Question

Tell whether each fraction is closest to \(0, \frac{1}{4}, \frac{1}{3}, \frac{1}{2}, \frac{2}{3}, \frac{3}{4},\) or \(1 .\) Explain how you decided. $$\frac{5}{18}$$

Short answer

Closest to \( \frac{1}{4} \)

Step-by-step solution

Understand the problem

Determine which of the fractions (0, \( \frac{1}{4} \), \( \frac{1}{3} \), \( \frac{1}{2} \), \( \frac{2}{3} \), \( \frac{3}{4} \), or 1) is closest to \( \frac{5}{18} \). This involves comparing \( \frac{5}{18} \) to each of these fractions.
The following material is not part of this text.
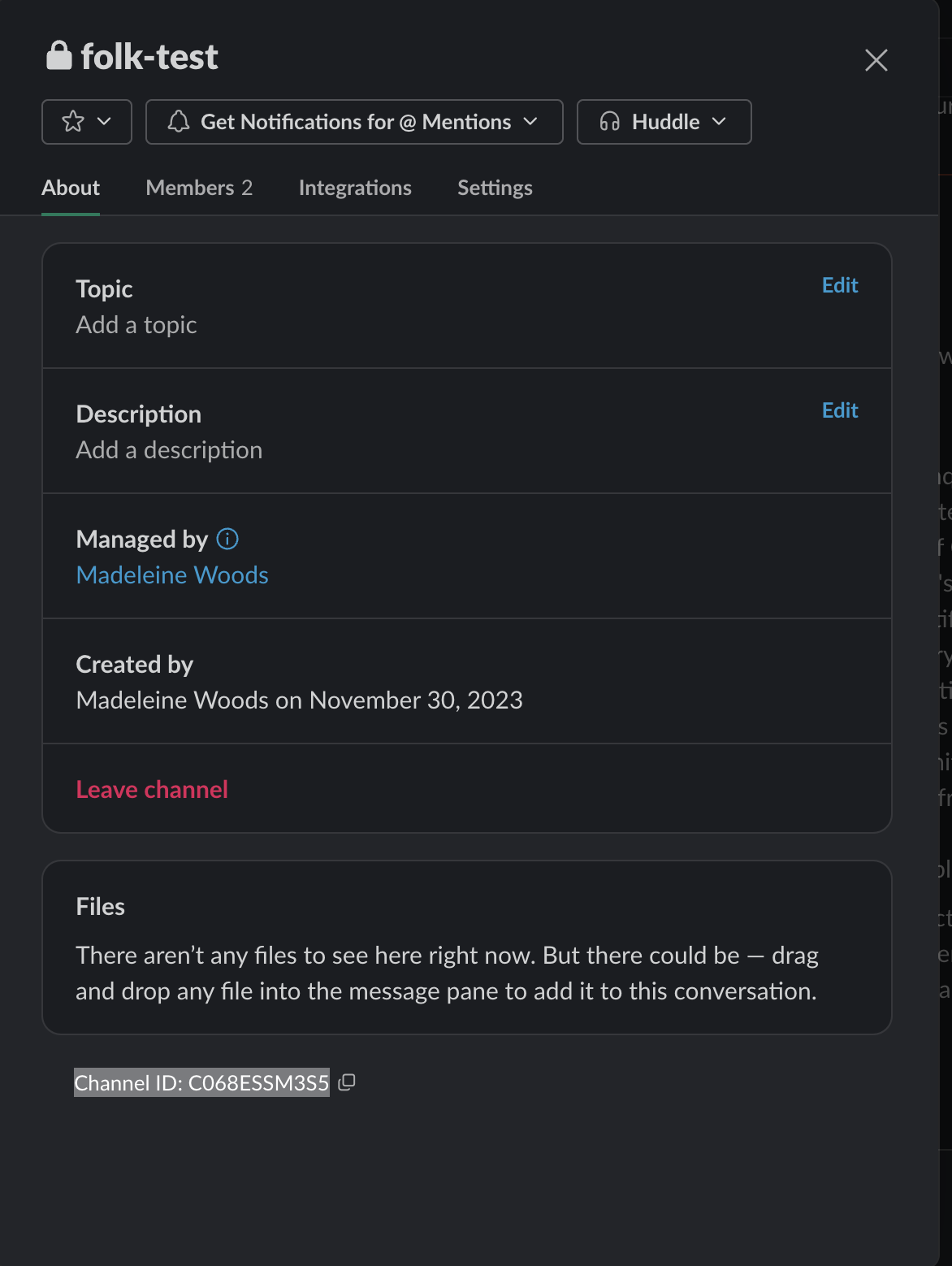Open the Integrations tab
This screenshot has height=1266, width=952.
tap(355, 188)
Convert fractions to decimals

Convert \( \frac{5}{18} \) and the given fractions to decimals for easier comparison: \ 0 = 0.0, \ \( \frac{1}{4} \) = 0.25, \ \( \frac{1}{3} \) \( \approx \) 0.333, \ \( \frac{1}{2} \) = 0.5, \ \( \frac{2}{3} \) \( \approx \) 0.667, \ \( \frac{3}{4} \) = 0.75, \ 1 = 1.0, \ \( \frac{5}{18} \) \( \approx 0.278 \).

Compare decimals

Compare 0.278 to the converted decimals: \ 0.278 is closest to 0.25 (\( \frac{1}{4} \)) since 0.278 is greater than 0.25 but much closer to 0.25 than it is to the other fractions.

Conclusion

Based on the comparison, determine that \( \frac{5}{18} \) is closest to \( \frac{1}{4} \).

Key concepts

Fraction Conversion to Decimals

When comparing fractions, it can be helpful to convert them into decimal form. This can make it easier to see which numbers are closer to each other.
For example, let's convert the fraction \(\frac{5}{18}\) into a decimal. We do this by dividing the numerator by the denominator: $$\frac{5}{18} \approx 0.278.$$
To compare this with other fractions such as 0, \(\frac{1}{4}\), \(\frac{1}{3}\), \(\frac{1}{2}\), \(\frac{2}{3}\), \(\frac{3}{4}\), and 1, we convert each of them into decimals as follows:

• 0 = 0.0
• \(\frac{1}{4} = 0.25\)
• \(\frac{1}{3} \approx 0.333\)
• \(\frac{1}{2} = 0.5\)
• \(\frac{2}{3} \approx 0.667\)
• \(\frac{3}{4} = 0.75\)
• 1 = 1.0

Now that everything is in decimal form, we can easily compare these numbers to determine which is closest to 0.278.

Decimal Comparison

Comparing decimals is straightforward. Look at each digit from left to right to determine which number is larger or smaller.
Let's say we want to compare 0.278 to the other decimal forms we converted:

• 0.278 vs. 0.0 - 0.278 is clearly larger.
• 0.278 vs. 0.25 - 0.278 is slightly larger.
• 0.278 vs. 0.333 - 0.278 is smaller.
• 0.278 vs. 0.5 - 0.278 is smaller.
• 0.278 vs. 0.667 - 0.278 is smaller.
• 0.278 vs. 0.75 - 0.278 is smaller.
• 0.278 vs. 1.0 - 0.278 is smaller.

From this comparison, we can see that 0.278 is closest to 0.25 since 0.278 is greater than 0.25 but still much closer to it than to any of the larger numbers.

Approximation of Fractions

Approximating fractions involves finding a close, but simpler, fraction form that is easier to understand. This is helpful when you need to quickly determine the value of a fraction in comparison to others.
For our example, \(\frac{5}{18}\) can be approximated by comparing its decimal form 0.278 with common fractions.
You notice that 0.278 is closest to 0.25 (\(\frac{1}{4}\)) among the given fractions. This approximation helps us to understand that \(\frac{5}{18}\) is just a bit less than \(\frac{1}{3}\), but closer to one-fourth.
By converting fractions to decimals and then comparing these decimals, you can determine which fractions they are closest to, aiding in quick approximations and understanding of their values.